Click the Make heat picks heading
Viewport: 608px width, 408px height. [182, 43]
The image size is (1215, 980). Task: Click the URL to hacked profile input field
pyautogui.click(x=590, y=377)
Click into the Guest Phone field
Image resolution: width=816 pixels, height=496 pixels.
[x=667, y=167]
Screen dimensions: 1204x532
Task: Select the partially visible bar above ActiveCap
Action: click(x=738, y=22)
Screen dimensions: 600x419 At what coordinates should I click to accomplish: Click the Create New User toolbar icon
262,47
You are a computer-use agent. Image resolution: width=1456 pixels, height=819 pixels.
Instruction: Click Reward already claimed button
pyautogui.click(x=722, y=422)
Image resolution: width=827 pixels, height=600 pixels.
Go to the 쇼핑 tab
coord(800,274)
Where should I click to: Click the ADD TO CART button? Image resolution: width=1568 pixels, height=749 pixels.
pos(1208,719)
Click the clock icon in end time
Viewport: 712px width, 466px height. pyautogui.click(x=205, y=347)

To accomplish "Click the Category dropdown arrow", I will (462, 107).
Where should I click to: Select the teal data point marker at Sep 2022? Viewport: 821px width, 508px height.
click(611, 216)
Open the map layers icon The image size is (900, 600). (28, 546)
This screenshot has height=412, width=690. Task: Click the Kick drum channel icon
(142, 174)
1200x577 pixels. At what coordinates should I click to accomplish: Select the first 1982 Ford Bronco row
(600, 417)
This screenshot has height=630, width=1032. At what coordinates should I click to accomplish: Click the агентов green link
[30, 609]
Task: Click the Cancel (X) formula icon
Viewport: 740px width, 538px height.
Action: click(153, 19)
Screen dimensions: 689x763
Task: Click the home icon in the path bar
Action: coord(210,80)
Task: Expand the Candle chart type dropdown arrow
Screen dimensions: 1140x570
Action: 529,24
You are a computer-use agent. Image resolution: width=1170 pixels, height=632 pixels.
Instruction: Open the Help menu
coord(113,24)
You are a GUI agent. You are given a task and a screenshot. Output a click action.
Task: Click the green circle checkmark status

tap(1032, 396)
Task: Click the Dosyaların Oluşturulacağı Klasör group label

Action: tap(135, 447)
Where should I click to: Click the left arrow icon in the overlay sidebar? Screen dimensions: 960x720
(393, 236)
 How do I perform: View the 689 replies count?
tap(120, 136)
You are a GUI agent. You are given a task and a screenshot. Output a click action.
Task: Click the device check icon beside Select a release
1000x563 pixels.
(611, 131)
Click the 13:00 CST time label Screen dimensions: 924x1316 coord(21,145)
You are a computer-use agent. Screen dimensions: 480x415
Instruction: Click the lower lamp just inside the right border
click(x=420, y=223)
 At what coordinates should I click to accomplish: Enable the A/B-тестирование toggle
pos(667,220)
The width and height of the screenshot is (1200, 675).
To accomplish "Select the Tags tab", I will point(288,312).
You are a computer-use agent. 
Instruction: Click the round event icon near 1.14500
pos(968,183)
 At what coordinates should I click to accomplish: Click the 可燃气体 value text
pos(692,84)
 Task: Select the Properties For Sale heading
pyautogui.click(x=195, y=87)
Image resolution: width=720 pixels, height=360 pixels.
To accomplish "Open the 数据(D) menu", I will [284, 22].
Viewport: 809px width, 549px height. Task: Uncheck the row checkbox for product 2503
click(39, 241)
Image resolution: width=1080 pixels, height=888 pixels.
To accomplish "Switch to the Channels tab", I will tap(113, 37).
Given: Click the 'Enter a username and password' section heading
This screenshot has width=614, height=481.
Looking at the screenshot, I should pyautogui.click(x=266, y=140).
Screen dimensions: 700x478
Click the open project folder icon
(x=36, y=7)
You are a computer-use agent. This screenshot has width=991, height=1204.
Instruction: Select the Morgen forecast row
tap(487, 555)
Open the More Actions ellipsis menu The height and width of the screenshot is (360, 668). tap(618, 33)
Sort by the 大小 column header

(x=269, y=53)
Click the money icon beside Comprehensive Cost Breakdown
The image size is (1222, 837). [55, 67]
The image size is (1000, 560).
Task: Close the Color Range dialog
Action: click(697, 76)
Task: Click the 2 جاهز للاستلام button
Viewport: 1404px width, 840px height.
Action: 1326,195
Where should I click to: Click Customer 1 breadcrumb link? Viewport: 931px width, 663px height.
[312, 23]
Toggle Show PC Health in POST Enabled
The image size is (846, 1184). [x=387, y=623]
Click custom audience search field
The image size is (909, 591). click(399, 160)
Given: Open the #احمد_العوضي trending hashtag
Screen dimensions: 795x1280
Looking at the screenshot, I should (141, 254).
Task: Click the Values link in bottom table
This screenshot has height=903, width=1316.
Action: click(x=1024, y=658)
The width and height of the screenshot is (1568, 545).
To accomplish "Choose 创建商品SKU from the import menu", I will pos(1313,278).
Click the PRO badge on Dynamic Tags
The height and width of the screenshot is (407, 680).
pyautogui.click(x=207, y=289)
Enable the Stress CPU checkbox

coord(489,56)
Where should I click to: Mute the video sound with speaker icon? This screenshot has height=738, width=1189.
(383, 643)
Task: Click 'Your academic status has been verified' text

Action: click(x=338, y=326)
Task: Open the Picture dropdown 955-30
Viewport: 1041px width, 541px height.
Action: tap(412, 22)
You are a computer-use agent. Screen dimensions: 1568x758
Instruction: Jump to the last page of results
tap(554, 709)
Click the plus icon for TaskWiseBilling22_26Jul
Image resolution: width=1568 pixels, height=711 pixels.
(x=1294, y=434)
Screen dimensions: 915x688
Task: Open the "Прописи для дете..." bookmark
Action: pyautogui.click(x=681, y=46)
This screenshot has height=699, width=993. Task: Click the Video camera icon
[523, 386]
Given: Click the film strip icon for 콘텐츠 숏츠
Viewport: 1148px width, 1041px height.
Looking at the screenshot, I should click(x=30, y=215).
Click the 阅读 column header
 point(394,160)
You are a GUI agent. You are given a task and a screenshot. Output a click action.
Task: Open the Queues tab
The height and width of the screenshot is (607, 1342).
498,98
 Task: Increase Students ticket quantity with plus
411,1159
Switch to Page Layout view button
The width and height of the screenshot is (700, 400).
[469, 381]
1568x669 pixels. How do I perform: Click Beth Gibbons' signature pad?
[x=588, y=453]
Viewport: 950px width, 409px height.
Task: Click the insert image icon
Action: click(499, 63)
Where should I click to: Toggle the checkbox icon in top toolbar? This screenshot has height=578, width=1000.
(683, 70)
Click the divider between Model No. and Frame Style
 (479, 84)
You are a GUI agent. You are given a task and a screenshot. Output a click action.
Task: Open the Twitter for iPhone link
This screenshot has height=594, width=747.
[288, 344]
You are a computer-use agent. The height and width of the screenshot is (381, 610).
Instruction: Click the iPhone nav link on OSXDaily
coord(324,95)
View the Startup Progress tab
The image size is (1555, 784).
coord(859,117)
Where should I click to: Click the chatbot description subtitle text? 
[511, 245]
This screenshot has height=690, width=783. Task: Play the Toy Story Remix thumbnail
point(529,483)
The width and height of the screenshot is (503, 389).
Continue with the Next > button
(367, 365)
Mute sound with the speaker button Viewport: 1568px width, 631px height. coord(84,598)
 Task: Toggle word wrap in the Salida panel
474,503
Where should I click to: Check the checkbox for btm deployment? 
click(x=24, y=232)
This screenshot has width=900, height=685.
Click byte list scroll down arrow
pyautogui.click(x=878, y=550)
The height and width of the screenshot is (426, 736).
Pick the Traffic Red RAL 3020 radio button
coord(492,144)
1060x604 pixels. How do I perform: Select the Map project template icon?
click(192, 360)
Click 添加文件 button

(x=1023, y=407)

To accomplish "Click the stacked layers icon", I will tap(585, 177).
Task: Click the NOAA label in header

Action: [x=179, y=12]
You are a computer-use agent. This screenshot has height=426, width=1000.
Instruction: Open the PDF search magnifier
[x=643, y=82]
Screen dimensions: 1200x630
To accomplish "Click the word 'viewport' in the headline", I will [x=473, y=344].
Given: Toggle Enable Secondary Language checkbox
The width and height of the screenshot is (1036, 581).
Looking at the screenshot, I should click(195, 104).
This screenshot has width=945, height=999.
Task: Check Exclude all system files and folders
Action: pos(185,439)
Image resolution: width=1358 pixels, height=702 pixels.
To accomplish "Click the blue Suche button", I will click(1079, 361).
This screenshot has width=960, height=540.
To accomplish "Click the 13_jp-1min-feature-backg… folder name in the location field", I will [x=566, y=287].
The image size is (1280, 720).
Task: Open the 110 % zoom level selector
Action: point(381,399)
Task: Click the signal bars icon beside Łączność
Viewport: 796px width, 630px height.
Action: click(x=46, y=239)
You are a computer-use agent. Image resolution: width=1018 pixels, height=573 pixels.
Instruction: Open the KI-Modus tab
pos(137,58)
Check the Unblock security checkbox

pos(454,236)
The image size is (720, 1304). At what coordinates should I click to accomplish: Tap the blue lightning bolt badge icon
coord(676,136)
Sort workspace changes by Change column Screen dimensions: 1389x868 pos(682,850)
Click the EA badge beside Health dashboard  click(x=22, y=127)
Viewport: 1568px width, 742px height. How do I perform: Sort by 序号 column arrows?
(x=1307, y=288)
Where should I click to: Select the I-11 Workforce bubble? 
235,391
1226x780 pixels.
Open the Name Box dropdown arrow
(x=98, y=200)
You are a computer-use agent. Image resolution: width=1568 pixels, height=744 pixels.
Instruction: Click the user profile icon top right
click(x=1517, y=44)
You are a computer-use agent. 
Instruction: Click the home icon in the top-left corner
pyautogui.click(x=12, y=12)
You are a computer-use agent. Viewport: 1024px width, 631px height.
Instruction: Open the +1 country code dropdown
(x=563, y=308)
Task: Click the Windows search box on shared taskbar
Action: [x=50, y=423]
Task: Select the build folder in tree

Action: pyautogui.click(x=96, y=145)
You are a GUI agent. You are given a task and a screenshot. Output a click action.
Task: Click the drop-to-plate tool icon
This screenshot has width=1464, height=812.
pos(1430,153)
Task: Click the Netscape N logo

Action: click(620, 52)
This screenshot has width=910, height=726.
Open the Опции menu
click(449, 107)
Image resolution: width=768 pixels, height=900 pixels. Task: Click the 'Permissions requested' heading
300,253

--*--

REQUIRED WORK
Search the records for lines holding the word "layers", then copy each line you find.

WRITTEN RESPONSE
Open the map layers icon The image size is (900, 600). (28, 546)
To accomplish "Click the stacked layers icon", I will tap(585, 177).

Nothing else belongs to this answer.